Of course, this is a vast undertaking, and well beyond the scope of this, or any other single paper. The remainder of this paper is therefore intended simply to suggest some theoretical foundations that would allow the exploration of possibilities for mitigating, if not completely reconciling, the tension between formative and summative assessment.
Summative assessment
If a teacher asks a class of students to learn twenty number bonds, and later tests the class on these bonds, then we have a candidate for what Hanson (1993) calls a ‘literal’ test. The inferences that the teacher can justifiably draw from the results are limited to exactly those items that were actually tested. The students knew which twenty bonds they were going to be tested on, and so the teacher could not with any justification conclude that those who scored well on this test would score well on a test of different number bonds.
However, such kinds of assessment are rare. Generally, an assessment is “a representational technique” (Hanson, 1993 p19) rather than a literal one. Someone conducting an educational assessment is generally interested in the ability of the result of the assessment to stand as a proxy for some wider domain. This is, of course, an issue of validity—the extent to which particular inferences (and, according to some authors, actions) based on assessment results are warranted.

************

■ What you will do:
1. Duplicate the lines from the records that begin at the line containing "Image resolution: width=980" and stop after the line containing "Image resolution: width=580".
2. Pick up the passage on summative assessment right after its final sentence and carry it forward.

■ Input:
************

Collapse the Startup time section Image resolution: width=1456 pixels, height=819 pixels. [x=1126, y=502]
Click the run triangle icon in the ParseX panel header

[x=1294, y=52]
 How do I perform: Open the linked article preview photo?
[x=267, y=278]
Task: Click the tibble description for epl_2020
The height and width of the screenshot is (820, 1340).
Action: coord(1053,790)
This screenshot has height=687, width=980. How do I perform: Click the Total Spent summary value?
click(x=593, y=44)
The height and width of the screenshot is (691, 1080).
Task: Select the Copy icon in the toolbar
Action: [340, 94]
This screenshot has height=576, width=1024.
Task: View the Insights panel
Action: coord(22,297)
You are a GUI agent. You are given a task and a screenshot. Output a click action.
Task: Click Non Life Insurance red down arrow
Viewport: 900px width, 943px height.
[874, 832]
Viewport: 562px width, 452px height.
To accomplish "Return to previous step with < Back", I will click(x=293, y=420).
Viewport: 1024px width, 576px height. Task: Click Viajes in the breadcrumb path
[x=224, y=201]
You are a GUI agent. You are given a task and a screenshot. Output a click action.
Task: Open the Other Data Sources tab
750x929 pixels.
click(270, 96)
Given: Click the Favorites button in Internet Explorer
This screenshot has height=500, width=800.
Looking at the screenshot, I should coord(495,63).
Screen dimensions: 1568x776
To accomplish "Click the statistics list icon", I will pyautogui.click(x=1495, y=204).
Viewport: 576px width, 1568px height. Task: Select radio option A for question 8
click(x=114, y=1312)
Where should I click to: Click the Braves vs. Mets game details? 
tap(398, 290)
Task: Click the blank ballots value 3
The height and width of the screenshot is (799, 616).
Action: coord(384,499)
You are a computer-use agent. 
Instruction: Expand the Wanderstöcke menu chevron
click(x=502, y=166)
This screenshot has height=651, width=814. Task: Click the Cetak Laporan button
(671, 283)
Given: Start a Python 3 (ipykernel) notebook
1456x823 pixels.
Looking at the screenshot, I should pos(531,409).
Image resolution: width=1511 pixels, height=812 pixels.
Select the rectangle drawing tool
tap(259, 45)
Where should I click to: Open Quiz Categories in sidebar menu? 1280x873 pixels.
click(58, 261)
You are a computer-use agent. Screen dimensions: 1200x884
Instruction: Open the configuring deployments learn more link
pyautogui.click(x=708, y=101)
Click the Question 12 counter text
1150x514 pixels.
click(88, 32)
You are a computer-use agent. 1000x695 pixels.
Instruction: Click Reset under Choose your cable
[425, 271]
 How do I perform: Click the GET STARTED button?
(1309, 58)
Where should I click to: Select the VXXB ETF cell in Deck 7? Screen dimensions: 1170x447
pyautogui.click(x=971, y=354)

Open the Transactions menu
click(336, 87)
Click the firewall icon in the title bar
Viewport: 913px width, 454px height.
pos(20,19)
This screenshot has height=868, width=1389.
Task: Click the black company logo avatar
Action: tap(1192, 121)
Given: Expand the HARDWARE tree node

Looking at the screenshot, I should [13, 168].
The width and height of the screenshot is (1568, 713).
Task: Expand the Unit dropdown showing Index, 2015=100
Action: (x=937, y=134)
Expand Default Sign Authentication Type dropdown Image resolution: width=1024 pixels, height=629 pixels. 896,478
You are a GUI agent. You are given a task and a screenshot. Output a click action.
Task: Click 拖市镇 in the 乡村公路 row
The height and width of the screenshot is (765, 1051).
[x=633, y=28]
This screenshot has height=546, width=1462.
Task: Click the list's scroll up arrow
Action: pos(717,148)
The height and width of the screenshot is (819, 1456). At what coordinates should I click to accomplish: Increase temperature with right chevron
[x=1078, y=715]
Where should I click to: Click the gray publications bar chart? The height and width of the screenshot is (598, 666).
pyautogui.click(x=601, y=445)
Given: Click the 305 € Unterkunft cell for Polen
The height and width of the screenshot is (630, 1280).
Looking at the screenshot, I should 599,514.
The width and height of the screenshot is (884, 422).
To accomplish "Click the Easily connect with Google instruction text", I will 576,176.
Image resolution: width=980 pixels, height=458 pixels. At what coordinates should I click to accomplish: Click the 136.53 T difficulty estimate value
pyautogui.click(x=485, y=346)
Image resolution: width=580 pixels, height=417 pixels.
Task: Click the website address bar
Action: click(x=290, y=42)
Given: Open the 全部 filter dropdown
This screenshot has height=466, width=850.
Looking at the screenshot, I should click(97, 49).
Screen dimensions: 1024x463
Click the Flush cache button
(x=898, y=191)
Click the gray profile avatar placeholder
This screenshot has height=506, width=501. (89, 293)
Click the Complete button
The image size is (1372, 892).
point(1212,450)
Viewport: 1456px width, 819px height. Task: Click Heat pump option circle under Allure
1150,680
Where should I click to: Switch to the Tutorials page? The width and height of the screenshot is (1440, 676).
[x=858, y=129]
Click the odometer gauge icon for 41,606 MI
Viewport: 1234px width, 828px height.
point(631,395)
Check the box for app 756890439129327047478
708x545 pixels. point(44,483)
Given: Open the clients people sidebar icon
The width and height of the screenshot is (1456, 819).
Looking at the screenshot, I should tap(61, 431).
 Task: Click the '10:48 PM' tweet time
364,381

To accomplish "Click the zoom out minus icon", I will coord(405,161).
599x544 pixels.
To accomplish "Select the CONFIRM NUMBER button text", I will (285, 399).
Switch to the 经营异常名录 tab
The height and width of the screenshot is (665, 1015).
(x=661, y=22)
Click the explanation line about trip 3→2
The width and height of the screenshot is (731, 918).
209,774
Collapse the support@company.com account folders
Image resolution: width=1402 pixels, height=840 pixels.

************

■ Task answers:
1.
Image resolution: width=980 pixels, height=458 pixels. At what coordinates should I click to accomplish: Click the 136.53 T difficulty estimate value
pyautogui.click(x=485, y=346)
Image resolution: width=580 pixels, height=417 pixels.

2.
In the predominant view of educational assessment it is assumed that the individual to be assessed has a well-defined amount of knowledge, expertise or ability, and the purpose of the assessment task is to elicit evidence regarding the amount or level of knowledge, expertise or ability (Wiley & Haertel, 1996). This evidence must then be interpreted so that inferences about the underlying knowledge, expertise or ability can be made. The crucial relationship is therefore between the task outcome (typically the observed behaviour) and the inferences that are made on the basis of the task outcome. Validity is therefore not a property of tests, nor even of test outcomes, but a property of the inferences made on the basis of these outcomes. As Cronbach noted over forty years ago, “One does not validate a test, but only a principle for making inferences” (Cronbach & Meehl, 1955 p297).
More recently, it has become more generally accepted that it is also important to consider the consequences of the use of assessments as well as the validity of inferences based on assessment outcomes. Some authors have argued that a concern with consequences, while important, go beyond the concerns of validity—George Madaus for example uses the term impact (Madaus, 1988). Others, notably Samuel Messick have argued that consideration of the consequences of the use of assessment results is central to validity argument. In his view, “Test validation is a process of inquiry into the adequacy and appropriateness of interpretations and actions based on test scores” (Messick, 1989 p31).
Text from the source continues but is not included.